Over the last few decades, the environmental issues have increased at an alarming rate leading to governmental actions and policies towards the protection of the environment. The German Federal Government has set demanding goals related to the reduction of greenhouse gas (GHG) emissions with the German Climate Action Plan 2050 (Klimaschutzplan 2050) which is an implementation of the Paris Agreement. Aiming at decreasing GHG emissions by 2050 to 20% compared to the level of 1990, substantial measures must be taken in every emission producing sector to achieve this objective [1]. Examples of sectors with GHG emissions are energy industries, manufacturing industries and construction, transport and households.
Focusing on transport, conventional cars are responsible for around 11% of the total CO2 emissions in Germany. Besides its contribution to global warming, road transportation is responsible for 30% of NOX and 12% of particulate matter emissions, which have shown to have a significant impact on human life expectancy [2]. Electric vehicles (EVs) are an emerging clean technology, with battery EVs generating zero direct CO2 emissions in the atmosphere. So far, EVs have been in the center of most strategies to mitigate GHG emissions and reach the set climate targets. Since EVs create no tailpipe emissions, these hazardous pollutants can be reduced, especially in urban areas. Supported by incentive programs, the number of EVs has risen to three million units in 2017, an increase of 50% in comparison to 2016 [3]. According to the Global EV Outlook [3], the number of EVs worldwide could exceed 130 million by 2030 under the assumption that government policies continue supporting the expansion of electromobility.
However, the expected growing number of EVs does not only offer advantages.
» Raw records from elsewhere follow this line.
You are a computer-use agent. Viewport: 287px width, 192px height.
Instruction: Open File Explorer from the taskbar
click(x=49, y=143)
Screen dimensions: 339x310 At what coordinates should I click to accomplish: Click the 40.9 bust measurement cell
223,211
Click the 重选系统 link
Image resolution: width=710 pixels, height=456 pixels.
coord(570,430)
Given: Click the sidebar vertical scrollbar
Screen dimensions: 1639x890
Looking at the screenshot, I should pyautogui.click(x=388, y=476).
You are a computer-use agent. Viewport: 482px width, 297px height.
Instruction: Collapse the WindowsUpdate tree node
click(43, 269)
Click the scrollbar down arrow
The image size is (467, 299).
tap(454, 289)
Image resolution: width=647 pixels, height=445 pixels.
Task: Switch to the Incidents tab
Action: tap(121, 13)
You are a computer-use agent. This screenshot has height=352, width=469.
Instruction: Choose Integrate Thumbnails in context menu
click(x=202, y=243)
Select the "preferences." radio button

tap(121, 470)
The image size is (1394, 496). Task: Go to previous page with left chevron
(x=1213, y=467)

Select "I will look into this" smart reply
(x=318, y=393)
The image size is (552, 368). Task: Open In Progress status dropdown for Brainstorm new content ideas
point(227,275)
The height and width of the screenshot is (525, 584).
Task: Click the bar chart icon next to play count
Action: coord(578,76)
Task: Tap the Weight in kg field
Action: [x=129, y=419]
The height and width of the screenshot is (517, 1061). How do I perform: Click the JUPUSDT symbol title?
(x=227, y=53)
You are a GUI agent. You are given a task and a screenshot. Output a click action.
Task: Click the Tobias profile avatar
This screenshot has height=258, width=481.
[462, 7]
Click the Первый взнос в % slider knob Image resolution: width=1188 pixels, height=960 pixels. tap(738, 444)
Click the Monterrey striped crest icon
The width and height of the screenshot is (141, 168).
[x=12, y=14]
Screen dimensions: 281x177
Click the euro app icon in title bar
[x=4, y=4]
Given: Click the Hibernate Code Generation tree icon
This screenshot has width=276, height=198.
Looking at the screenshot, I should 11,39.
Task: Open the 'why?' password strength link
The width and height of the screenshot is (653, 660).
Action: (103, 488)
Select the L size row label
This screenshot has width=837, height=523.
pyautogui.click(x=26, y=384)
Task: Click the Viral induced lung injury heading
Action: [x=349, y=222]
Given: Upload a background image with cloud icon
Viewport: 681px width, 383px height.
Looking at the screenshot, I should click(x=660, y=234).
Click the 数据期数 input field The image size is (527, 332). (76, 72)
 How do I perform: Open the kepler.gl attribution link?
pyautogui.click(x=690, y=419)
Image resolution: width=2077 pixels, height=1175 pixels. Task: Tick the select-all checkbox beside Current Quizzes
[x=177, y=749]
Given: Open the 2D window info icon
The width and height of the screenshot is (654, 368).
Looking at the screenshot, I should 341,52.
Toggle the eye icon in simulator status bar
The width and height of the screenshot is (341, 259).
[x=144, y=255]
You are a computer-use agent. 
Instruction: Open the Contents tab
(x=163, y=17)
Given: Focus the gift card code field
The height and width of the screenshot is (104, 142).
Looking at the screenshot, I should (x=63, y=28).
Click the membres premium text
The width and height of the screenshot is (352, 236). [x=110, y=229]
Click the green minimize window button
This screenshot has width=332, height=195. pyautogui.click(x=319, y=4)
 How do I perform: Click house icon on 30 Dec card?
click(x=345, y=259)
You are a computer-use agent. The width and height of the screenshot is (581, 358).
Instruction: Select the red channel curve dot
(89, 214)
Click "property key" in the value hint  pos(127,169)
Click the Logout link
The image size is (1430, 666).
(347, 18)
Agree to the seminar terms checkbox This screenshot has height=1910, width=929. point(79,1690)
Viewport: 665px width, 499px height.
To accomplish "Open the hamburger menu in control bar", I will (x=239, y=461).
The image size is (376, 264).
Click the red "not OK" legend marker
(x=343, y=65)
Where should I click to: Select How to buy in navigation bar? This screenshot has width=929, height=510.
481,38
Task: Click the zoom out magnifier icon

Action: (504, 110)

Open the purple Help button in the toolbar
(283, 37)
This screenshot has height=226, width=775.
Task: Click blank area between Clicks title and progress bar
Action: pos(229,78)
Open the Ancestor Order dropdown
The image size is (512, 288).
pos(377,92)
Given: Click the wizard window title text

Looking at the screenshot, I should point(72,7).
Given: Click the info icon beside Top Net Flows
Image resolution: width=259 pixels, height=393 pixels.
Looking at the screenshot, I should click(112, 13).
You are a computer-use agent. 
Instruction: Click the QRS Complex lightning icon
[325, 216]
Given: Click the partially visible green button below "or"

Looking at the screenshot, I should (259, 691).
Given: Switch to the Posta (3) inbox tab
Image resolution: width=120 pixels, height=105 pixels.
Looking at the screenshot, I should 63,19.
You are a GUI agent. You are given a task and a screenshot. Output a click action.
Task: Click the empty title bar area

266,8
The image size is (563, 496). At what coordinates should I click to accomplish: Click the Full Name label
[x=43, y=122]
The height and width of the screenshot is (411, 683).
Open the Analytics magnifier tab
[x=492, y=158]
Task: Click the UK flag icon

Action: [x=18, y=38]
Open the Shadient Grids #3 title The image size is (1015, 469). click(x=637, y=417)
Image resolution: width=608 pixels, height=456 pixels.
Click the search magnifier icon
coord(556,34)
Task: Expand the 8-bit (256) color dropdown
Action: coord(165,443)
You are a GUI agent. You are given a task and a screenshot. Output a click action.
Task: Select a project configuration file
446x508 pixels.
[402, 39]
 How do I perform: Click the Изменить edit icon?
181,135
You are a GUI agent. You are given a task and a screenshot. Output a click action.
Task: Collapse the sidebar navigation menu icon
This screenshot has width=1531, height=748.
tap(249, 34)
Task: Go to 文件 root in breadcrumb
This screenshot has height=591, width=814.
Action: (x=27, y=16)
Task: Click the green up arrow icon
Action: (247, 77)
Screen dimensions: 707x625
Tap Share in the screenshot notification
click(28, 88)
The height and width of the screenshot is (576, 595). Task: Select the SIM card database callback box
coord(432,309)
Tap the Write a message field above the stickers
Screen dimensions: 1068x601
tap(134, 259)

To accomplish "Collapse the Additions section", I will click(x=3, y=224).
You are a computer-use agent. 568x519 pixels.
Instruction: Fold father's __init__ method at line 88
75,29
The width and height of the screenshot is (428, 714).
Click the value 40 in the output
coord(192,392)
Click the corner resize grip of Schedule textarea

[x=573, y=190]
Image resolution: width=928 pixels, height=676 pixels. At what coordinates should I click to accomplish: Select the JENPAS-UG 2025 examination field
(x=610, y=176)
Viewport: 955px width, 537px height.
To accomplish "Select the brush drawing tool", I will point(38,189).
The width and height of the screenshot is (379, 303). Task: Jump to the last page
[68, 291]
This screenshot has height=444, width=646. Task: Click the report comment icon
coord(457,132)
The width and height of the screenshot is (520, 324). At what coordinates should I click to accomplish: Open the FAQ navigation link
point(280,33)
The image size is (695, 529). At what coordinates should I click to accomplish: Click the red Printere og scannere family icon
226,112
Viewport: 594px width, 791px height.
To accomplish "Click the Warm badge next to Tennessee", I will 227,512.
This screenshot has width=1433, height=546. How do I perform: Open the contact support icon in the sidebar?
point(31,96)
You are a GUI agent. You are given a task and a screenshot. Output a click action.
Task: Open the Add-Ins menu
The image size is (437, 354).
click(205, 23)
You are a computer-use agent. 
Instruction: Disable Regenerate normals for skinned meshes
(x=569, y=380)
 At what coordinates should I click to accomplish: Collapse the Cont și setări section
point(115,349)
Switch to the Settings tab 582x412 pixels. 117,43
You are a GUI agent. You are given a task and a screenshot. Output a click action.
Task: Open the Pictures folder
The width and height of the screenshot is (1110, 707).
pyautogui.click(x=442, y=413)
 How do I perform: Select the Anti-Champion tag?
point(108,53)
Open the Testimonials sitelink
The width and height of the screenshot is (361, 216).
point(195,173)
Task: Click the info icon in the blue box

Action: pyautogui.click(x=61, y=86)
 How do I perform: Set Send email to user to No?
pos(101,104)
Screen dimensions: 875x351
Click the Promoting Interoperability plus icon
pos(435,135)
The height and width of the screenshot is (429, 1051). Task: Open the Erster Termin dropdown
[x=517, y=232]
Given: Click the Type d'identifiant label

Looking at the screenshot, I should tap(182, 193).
EVs have high loads especially with their increasing battery capacities and charging rates. Since drivers tend to change in times when electrical grids are already highly loaded, for example after going back home from work, EVs can cause considerable congestion in electrical networks [4,5], especially in residential areas. EV charging load when uncontrolled may be added to pre-existing peak load overloading grid components such us transformers or causing poor power quality [6]. The EV high penetration in the next years can have even worse consequences for the electric grid, posing significant challenges for distribution system operators.
One way to mitigate these consequences is charging scheduling strategies or grid services (voltage regulation, frequency regulation, reserves, etc.) from parked idle EVs [7,8]. Both charging strategies and grid services support high introduction of EVs, decrease electrical grid impact, and allow higher penetration of renewable generation. Different charging scheduling schemes can be devised based on different objectives either related to costs or to renewable energy consumption or other.
This paper contributes to the state of the art by providing a comprehensive impact study of uncoordinated, as well as coordinated, EV charging on a European semi-urban low voltage grid considering the effects on voltage stability, load flow, and phase unbalances. We model the low voltage grid as a three-phase system and use a validated stochastic availability model for EVs based on statistical data to simulate the impact of EV charging. Subsequently, we show the impact of uncoordinated charging and develop optimal charging strategies based on different objectives, including strategies to achieve low energy cost and to reduce GHG emissions. Finally, we analyze different output parameters of our low voltage grid model in detail.
This work is structured as follows. In Section 2, related work is reviewed. The methodological approach of this work is presented in Section 3, which includes the automated generation of the simulation model. In Section 4, the results are discussed. Section 5 gives a conclusion and an outlook on future work.

2. Related Work

This section describes previous studies that focus on modeling of low voltage grids, as well as charging strategies, for the optimized integration of EVs into the grid.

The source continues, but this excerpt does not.